Mehmet Güler (* 1944 in Malatya, Türkei) ist ein türkisch-deutscher Maler und Grafiker. Er zählt zu den weltweit bekanntesten türkischen Künstlern[1], wenngleich er seit 1977 seinen Lebensmittelpunkt in Deutschland Kassel hat.
Güler wuchs in Anatolien auf und studierte nach dem Schulabschluss Malerei und Grafik an der Gazi-Universität in Ankara. Das Studium beendete er 1965 mit dem Diplom für Malerei und Grafik. Nach Pflichtwehrdienst und einer Tätigkeit als Kunsterzieher und anschließend als Dozent an der Gazi-Universität erhielt er vom türkischen Erziehungsministerium ein zweijähriges Auslandsstipendium, das er in Kassel verbrachte. An der Hochschule für bildende Kunst in Kassel erwarb Güler 1976 das deutsche Diplom für Malerei und Grafik. Nach der Rückkehr in die Türkei lehrte er wieder an der Gazi-Universität.
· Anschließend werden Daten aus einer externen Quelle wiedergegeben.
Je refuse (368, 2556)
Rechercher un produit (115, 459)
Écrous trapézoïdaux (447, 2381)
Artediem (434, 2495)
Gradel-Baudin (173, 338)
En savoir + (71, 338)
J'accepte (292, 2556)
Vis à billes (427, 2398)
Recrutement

Die zunehmende Politisierung im Hochschulbetrieb veranlasste ihn Ende 1977, mit seiner Familie nach Kassel überzusiedeln, wo er seitdem als freischaffender Künstler lebt und arbeitet.
In seiner 2019 auf Deutsch erschienenen Autobiographie „Vergangenheit in der Sonne“ schildert Güler eindringlich den langen und mühseligen Weg aus seiner anatolischen Heimat in die Welt der Kunst und der Malerei.
Werk
Grafisches Werk
Aus dem Frühwerk Gülers ragen seine Holzschnitte heraus, in denen er sich vorwiegend mit dem Leben der Menschen in der ländlichen Türkei auseinandersetzt und die sozialkritische Tendenzen aufweisen. Diese Arbeiten, in denen er oftmals die Struktur des Holzes als Grundelement nutzt, sind noch figürlich geprägt und zeigen Menschen in ihren Lebens- und Arbeitsbedingungen.[2] Im Verlauf seiner künstlerischen Entwicklung trat das Figurenhafte zurück bzw. wurde mehr und mehr bewusst reduziert, ist aber bei näherer Auseinandersetzung mit seinen Arbeiten oftmals noch erkennbar. Das Kunstmagazin betrachtete 2007 das Werk Gülers als Ergebnis eines ost-westeuropäischen Spannungsfeldes.[3]
Malerei
In seiner Malerei, dem Hauptwerk Gülers, und in seinen Farbradierungen fand und findet er eine eigene Ausdrucksweise und Formensprache, in denen sich die Farbflächen verdichten und in denen die Farben zu explodieren scheinen. Auch auf dieser „Leuchtkraft“ seiner Gemälde – so der Titel einer großen Retrospektiv-Ausstellung in Kassel im Jahr 2019 – beruht sein künstlerischer Erfolg. Frank Günter Zehnder führt dazu aus:[4]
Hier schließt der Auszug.